2

I have a folder with many CSV files in it, which are around 3MB each in size.

example of content of one CSV:

afkla890sdfa9f8sadfkljsdfjas98sdf098,-1dskjdl4kjff;
afkla890sdfa9f8sadfkljsdfjas98sdf099,-1kskjd11kjsj;
afkla890sdfa9f8sadfkljsdfjas98sdf100,-1asfjdl1kjgf;
etc...

Now I have a Console app written in C#, that searches each CSV file for a certain string. And those strings to search for are in a txt file.

example of search txt file:

-1gnmjdl5dghs
-17kn3mskjfj4
-1plo3nds3ddd

then I call the method to search each search string in all files in given folder:

private static object _lockObject = new object();
public static IEnumerable<string> SearchContentListInFiles(string searchFolder, List<string> searchList)
{
    var result = new List<string>();

    var files = Directory.EnumerateFiles(searchFolder);
    Parallel.ForEach(files, (file) =>
    {
        var fileContent = File.ReadLines(file);

        if (fileContent.Any(x => searchList.Any(y => x.ToLower().Contains(y))))
        {
            lock (_lockObject)
            {
                foreach (string searchFound in fileContent.Where(x => searchList.Any(y => x.ToLower().Contains(y))))
                {
                    result.Add(searchFound);
                }
            }
        }
    });

    return result;
}

Question now is, can I anyhow improve performance of this operation? I have around 100GB of files to search trough. It takes aproximatly 1 hour to search all ~30.000 files with around 25 search strings, on a SSD disk and a good i7 CPU.

Would it make a difference to have larger CSV files or smaller CSV? I just want this search to be as fast as possible.

UPDATE

I have tried every suggestion that you wrote, and this is now what best performed for me (Removing ToLower from the LINQ yielded best performance boost. Search time from 1hour is now 16minutes!):

public static IEnumerable<string> SearchContentListInFiles(string searchFolder, HashSet<string> searchList)
{
    var result = new BlockingCollection<string>();

    var files = Directory.EnumerateFiles(searchFolder);
    Parallel.ForEach(files, (file) =>
    {
        var fileContent = File.ReadLines(file); //.Select(x => x.ToLower());

        if (fileContent.Any(x => searchList.Any(y => x.Contains(y))))
        {
            foreach (string searchFound in fileContent.Where(x => searchList.Any(y => x.Contains(y))))
            {
                result.Add(searchFound);
            }
        }
    });

    return result;
}
Rumplin
  • 2,703
  • 21
  • 45
  • You’re doing the searching twice in the worst case, locking on the second one and that will stop any parallelism.
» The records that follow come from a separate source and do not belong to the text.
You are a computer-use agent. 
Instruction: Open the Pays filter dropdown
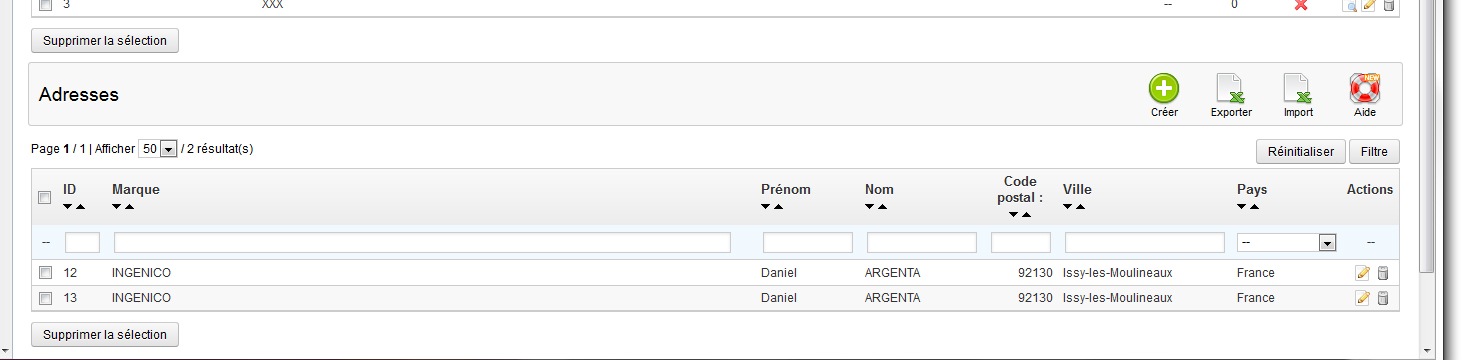tap(1287, 242)
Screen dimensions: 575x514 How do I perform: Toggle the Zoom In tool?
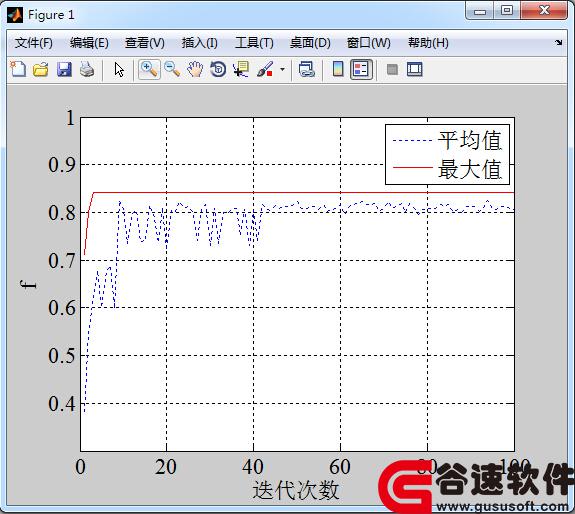(149, 69)
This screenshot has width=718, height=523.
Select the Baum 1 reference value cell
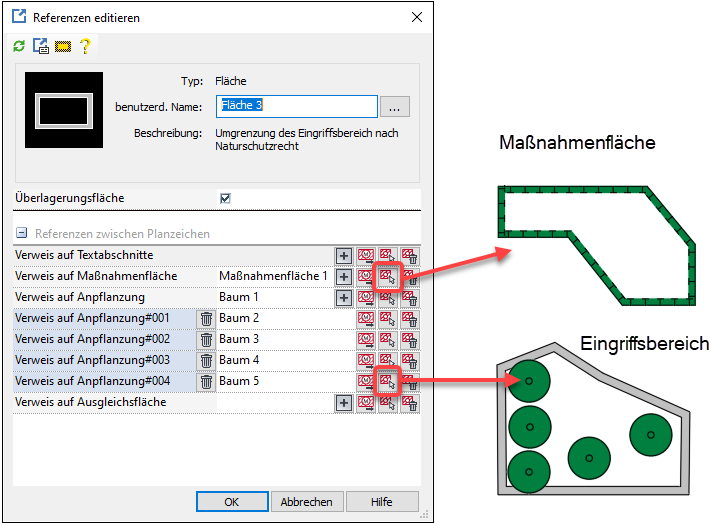270,298
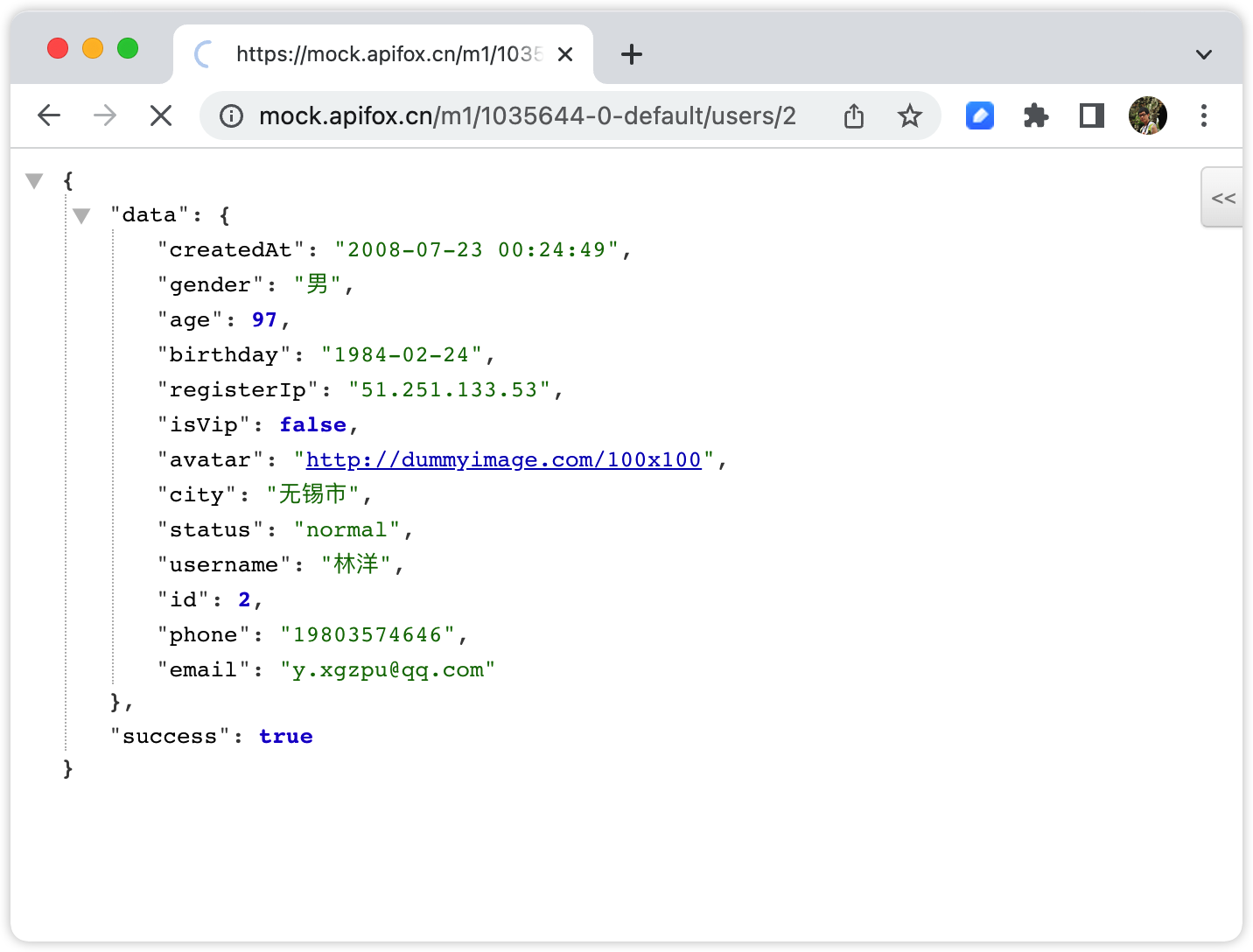Collapse the "data" object node
This screenshot has width=1253, height=952.
tap(81, 216)
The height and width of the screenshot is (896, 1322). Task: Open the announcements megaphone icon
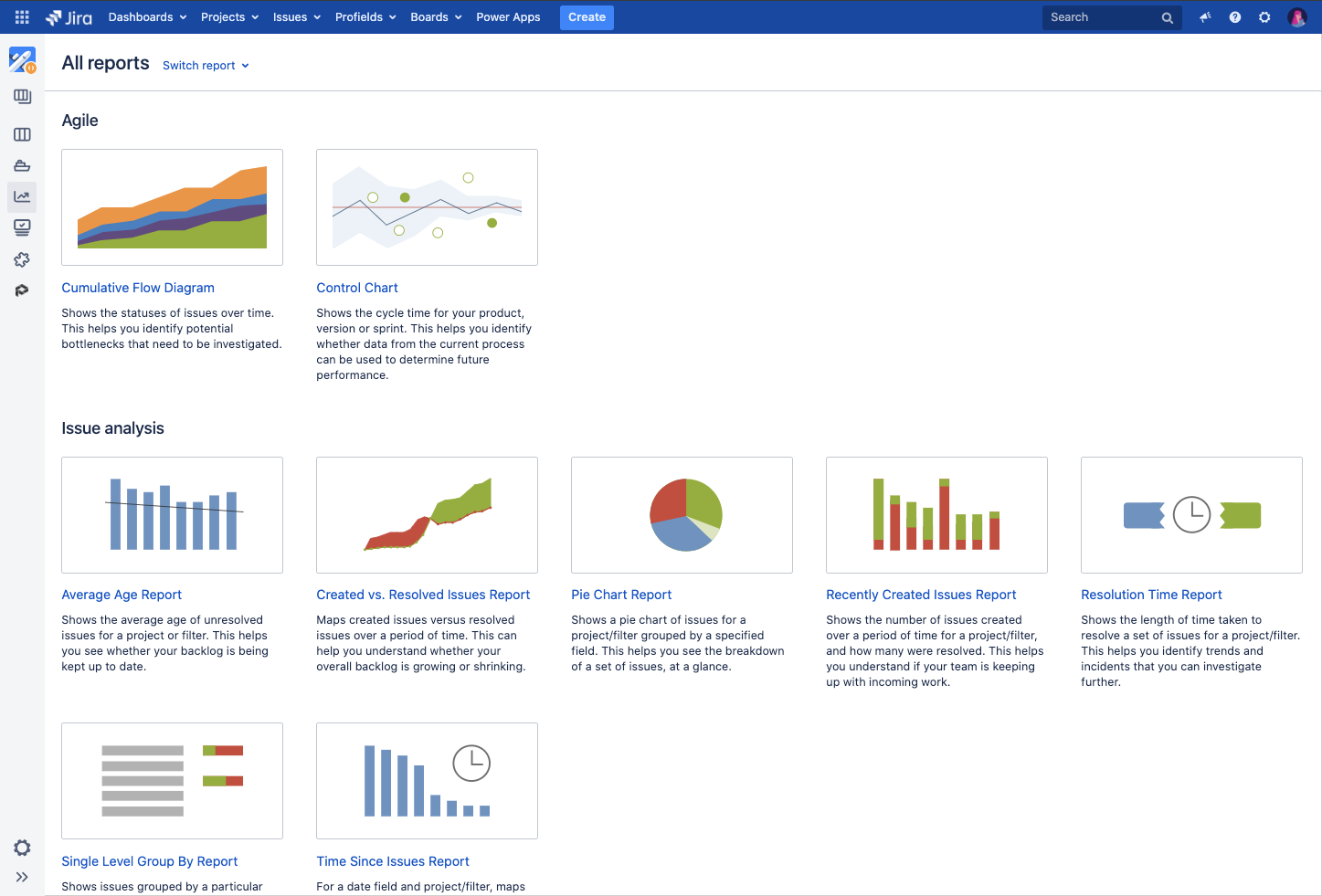1205,16
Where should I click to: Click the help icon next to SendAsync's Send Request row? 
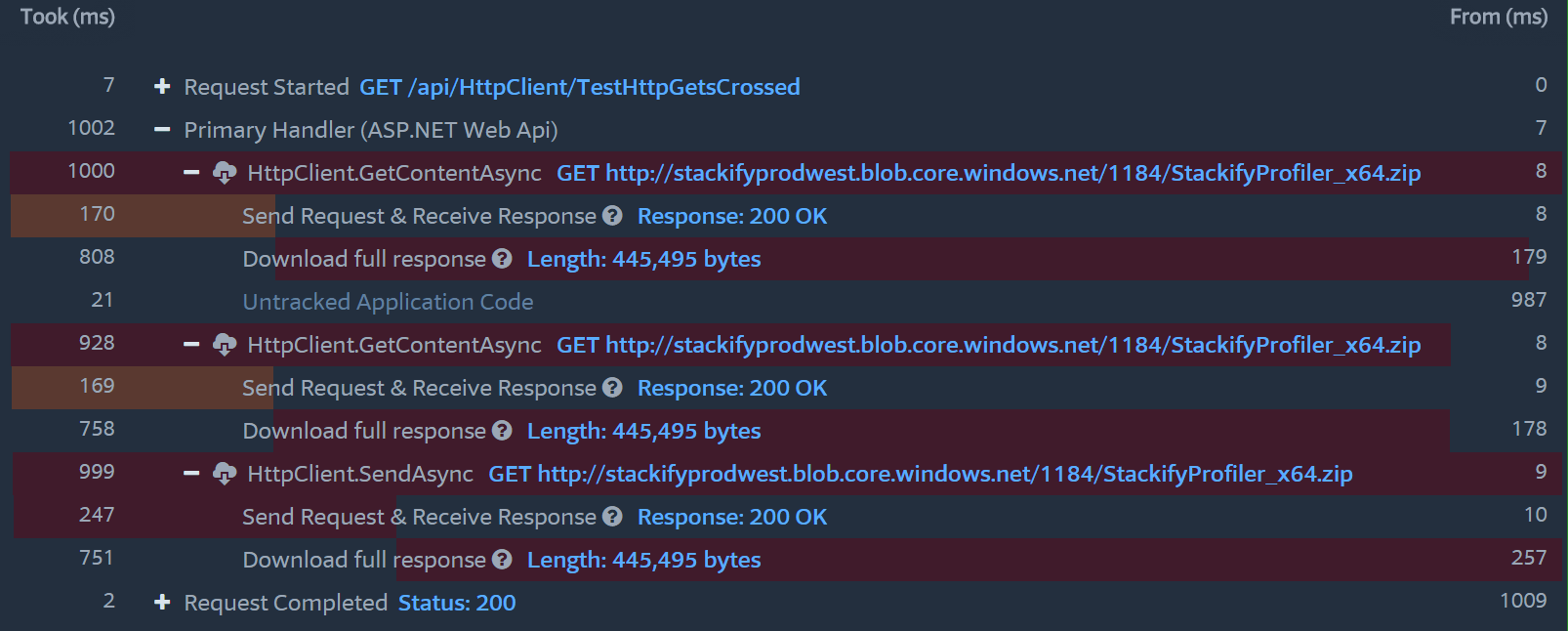pyautogui.click(x=612, y=517)
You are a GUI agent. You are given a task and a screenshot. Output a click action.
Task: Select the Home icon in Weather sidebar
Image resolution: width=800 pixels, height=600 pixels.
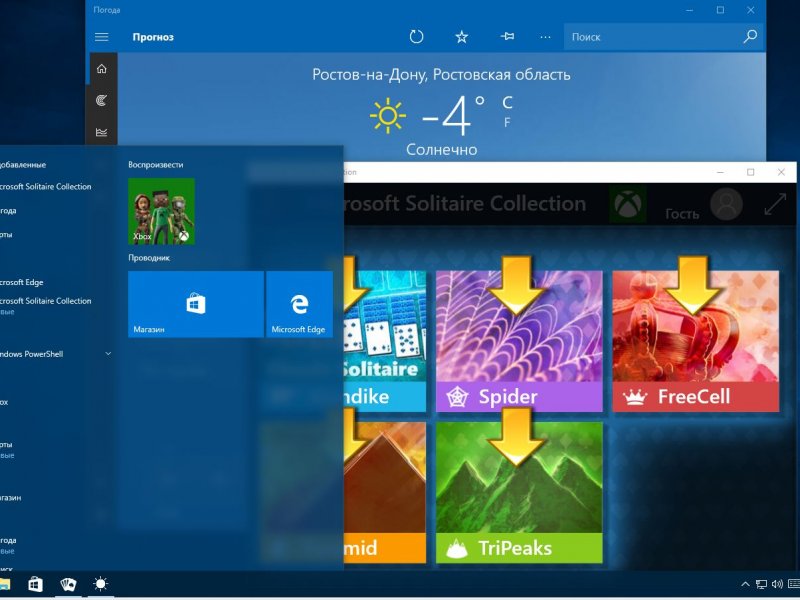pos(101,69)
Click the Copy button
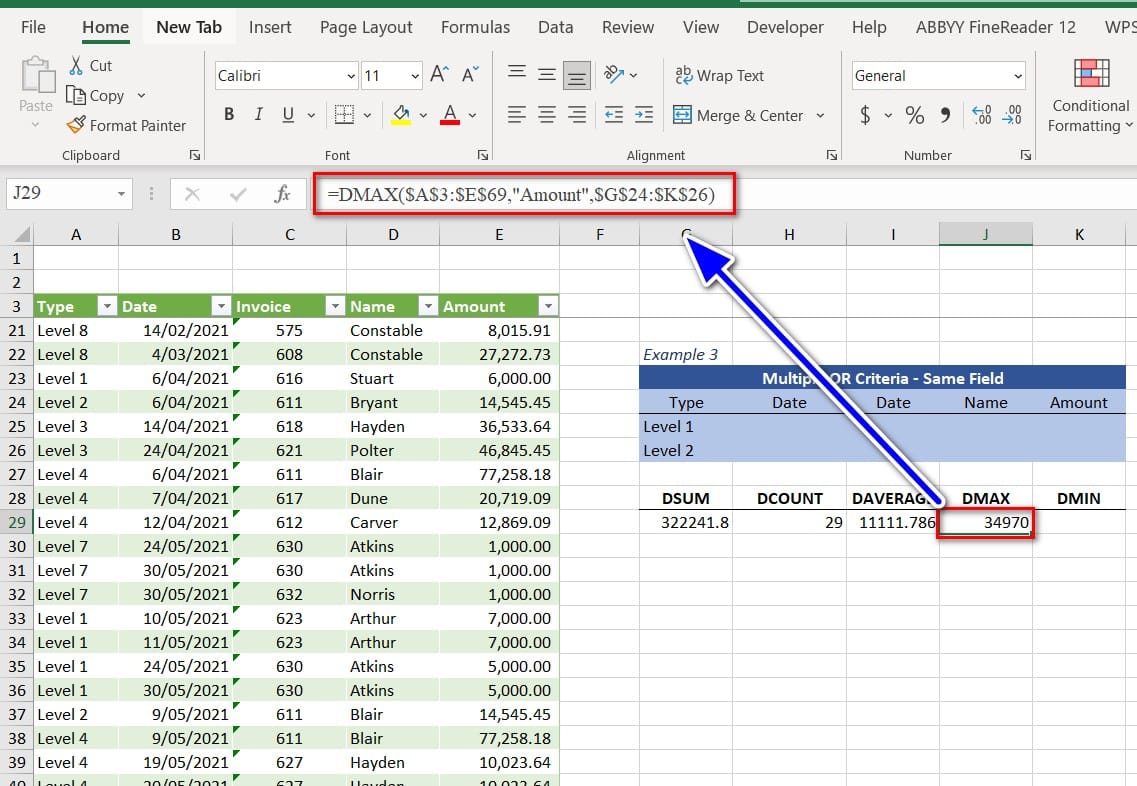This screenshot has width=1137, height=786. [95, 96]
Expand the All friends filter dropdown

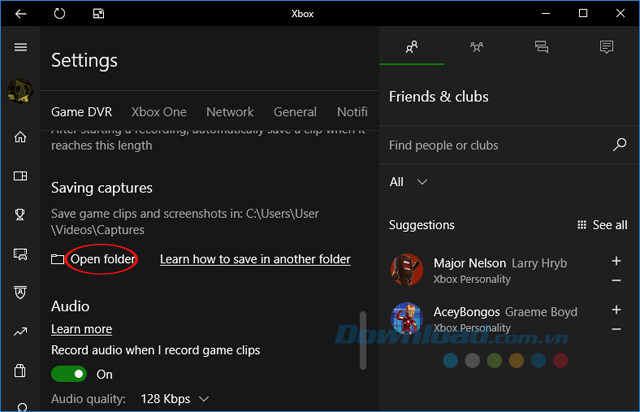pyautogui.click(x=409, y=182)
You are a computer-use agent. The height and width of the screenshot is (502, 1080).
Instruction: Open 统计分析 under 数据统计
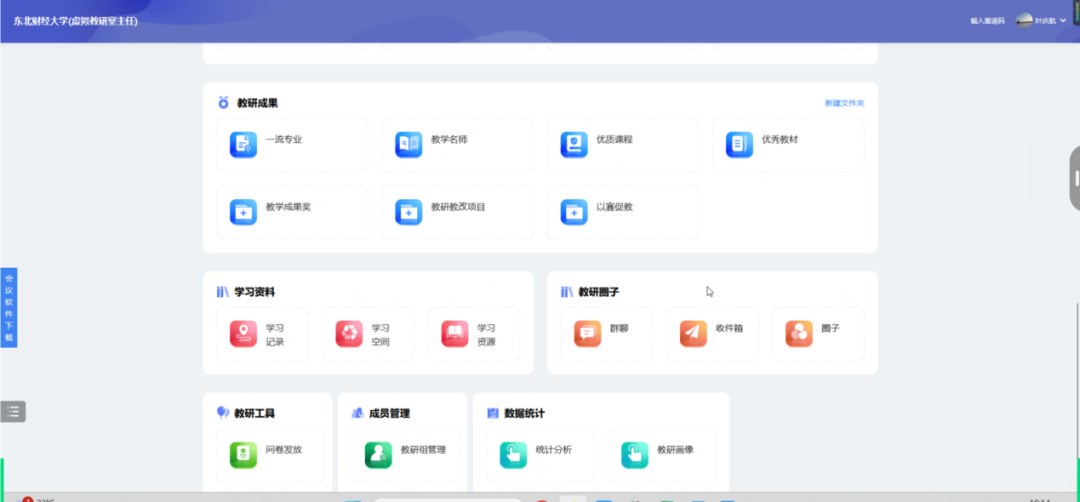(513, 455)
You’d be better doing all of it parallel, only once, and only in the end lock while combing the results. Assuming this isn’t CPU bound operation already. – Sami Kuhmonen Jan 31 '18 at 13:39
  • What is the rationale for the lock? – Alex K. Jan 31 '18 at 13:40
  • @AlexK. I really don't know if I need the lock or not... but this only happens when I find a search string, which is rarely in the same file as others. – Rumplin Jan 31 '18 at 13:46
  • You could use a Dictionary for your result, it's threadsafe so you don't need the lock. Also I'd use a Dictionary for the searchList, and test if the key exist on every inputline[1] split on ';'. – Gnor Jan 31 '18 at 13:47
  • @Gnor dictionary is threadsafe? – Sushil Mate Jan 31 '18 at 14:30
  • 2
    @SushilMate Good point, it's not. That's why there's a `ConcurrentDictionary` https://msdn.microsoft.com/en-us/library/dd287191(v=vs.110).aspx – Matías Fidemraizer Jan 31 '18 at 14:34
  • @MatíasFidemraizer: that's what I thought about it, we have plenty of thread-safe collections but dictionary definitely not one of them. – Sushil Mate Jan 31 '18 at 14:53
  • @Rumplin: you can try this link. it has some good suggestions https://stackoverflow.com/questions/13993530/better-search-for-a-string-in-all-files-using-c-sharp – Sushil Mate Jan 31 '18 at 14:54
  • 1
    @SushilMate Yeah, I guessed that you already met concurrent collections. Clearly your comment was ironic :D – Matías Fidemraizer Jan 31 '18 at 15:09
  • 1
    @SushilMate You're right, dictionary is not threadsafe, I meant ConcurrentDictionary. sorry... – Gnor Jan 31 '18 at 15:53
  • @Gnor :thumbs up: – Sushil Mate Jan 31 '18 at 16:27
  • @Rumplin, I update my answer, probably it will be more efficient. Please measure time on yours data, If you can. Thanks. – gabba Feb 02 '18 at 18:00

3 Answers3

2

Probably something like Lucene could be a performance boost: why don't you index your data so you can search it easily?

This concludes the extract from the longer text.